*EXERCISE DESCRIPTION*
Each entry should be printed exactly, with its images omitted.
━━━━━━━━━━
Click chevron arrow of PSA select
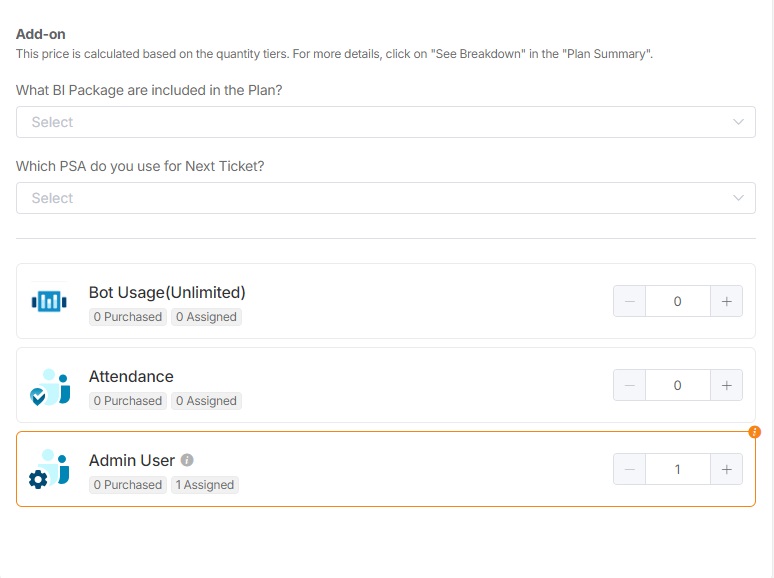 click(x=739, y=198)
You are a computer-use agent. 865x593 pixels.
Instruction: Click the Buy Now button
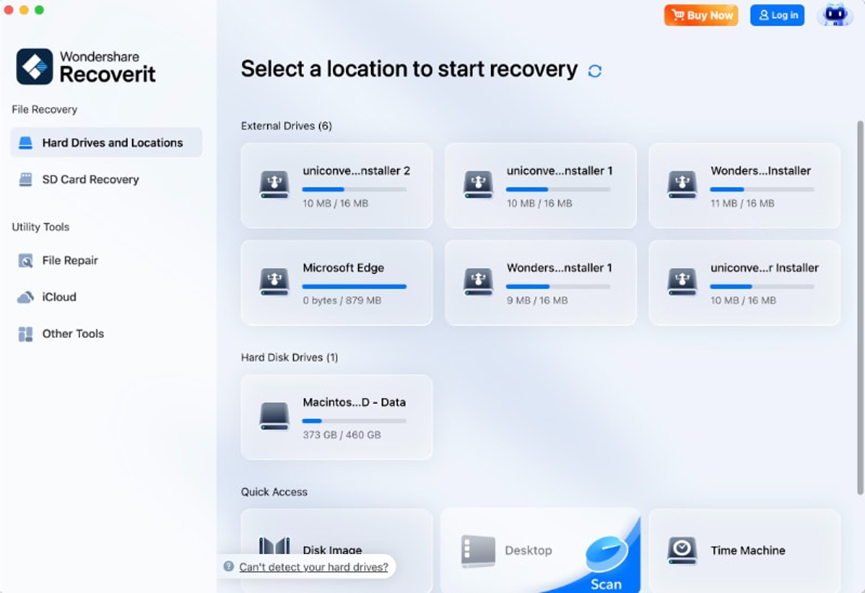[701, 15]
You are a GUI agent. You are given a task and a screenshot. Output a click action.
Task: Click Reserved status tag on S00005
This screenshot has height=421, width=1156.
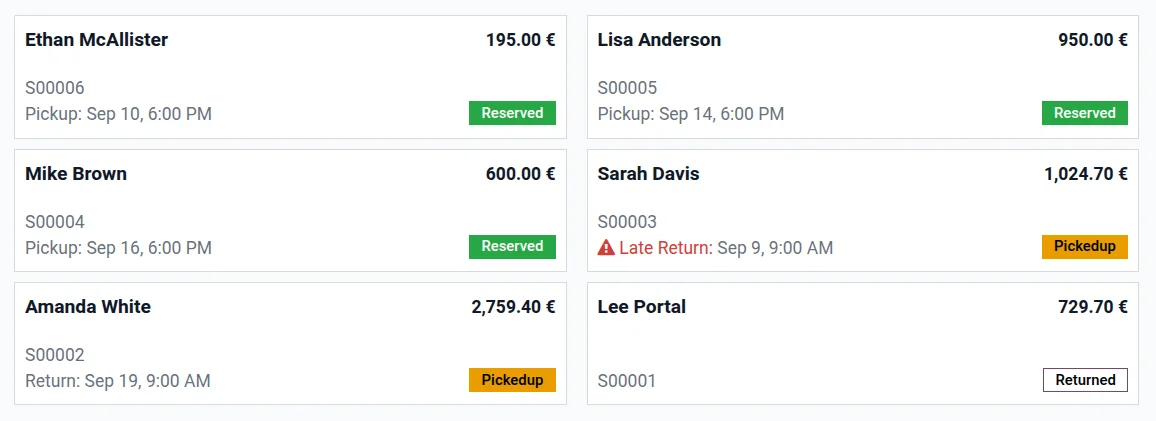pos(1084,113)
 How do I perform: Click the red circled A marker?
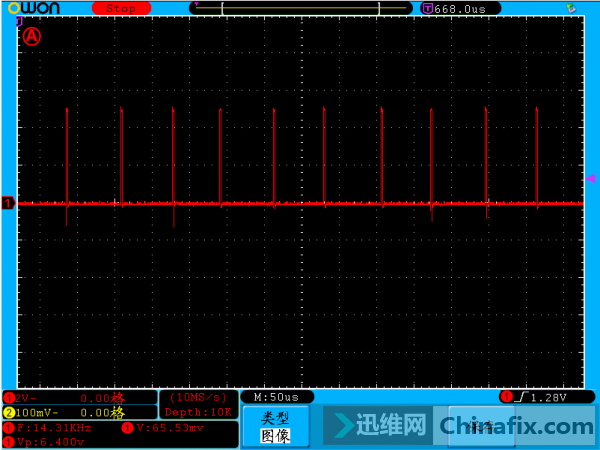[32, 36]
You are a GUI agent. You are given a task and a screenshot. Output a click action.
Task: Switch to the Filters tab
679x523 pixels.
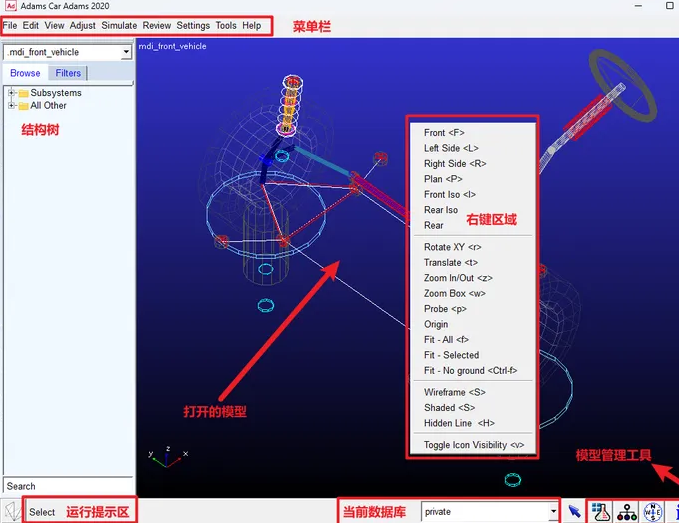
━━━━━━━━━━
*WRITTEN ANSWER*
Click chevron arrow of PSA select
 click(x=739, y=198)
You are a computer-use agent. 865x593 pixels.
Instruction: Click the Buy Now button
[701, 15]
You are a GUI agent. You are given a task and a screenshot. Output a click action.
Task: Click Reserved status tag on S00005
This screenshot has height=421, width=1156.
pos(1084,113)
 How do I perform: Click the red circled A marker?
[32, 36]
You are a GUI agent. You are given a task and a screenshot. Output a click action.
Task: Switch to the Filters tab
679x523 pixels.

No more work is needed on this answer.